The jump in FX volatility in 2015 and 2016 is behind the strong growth as hedging activities increased, said Mr Ng. He added that the jump in FX swaps was also significant as institutions used the swap market to fund their balance sheet.
"The negative interest rates in some currencies also drove the growth in volume of FX swap and cross currency swaps."
The central banks of Denmark, Sweden, Switzerland and Japan have imposed negative interest rates in their bid to boost their economies.
Technological advances have led to a significant shift towards round-the-clock electronic trading, driving the surge in FX trading volumes, said Sudhanshu Sanadhya, JPMorgan Chase and Co head of trading, currencies and emerging markets. "Electronic trading platforms have also enabled market participants to consolidate their trading activities in major financial centres across different time zones. Singapore - with its exceptional infrastructure, human capital and business environment - is a natural FX hub in the Asia-Pacific region."
Yuan trading will expand further as the currency gains acceptance as a payment currency.

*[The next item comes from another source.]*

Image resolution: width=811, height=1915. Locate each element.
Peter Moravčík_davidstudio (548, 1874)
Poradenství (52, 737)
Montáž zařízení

The Chinese unit, also known as the renminbi (RMB), officially becomes an international foreign reserve currency on Oct 1.
"Rising trade and investments in Asia on the back of the strong demographics and consumer affluence, as well as the increased trading of Asian currencies such as the RMB, will continue to reinforce Singapore's status as a world-class financial, trading and wealth management hub," said Francis Tan, United Overseas Bank economist.
The yuan was the fifth most active currency for global payments in July, according to global transaction service provider Swift last month. Its market share increased to 1.9 per cent in July from 1.72 per cent in June. The RMB came after the US dollar, euro, sterling and the yen, said Swift.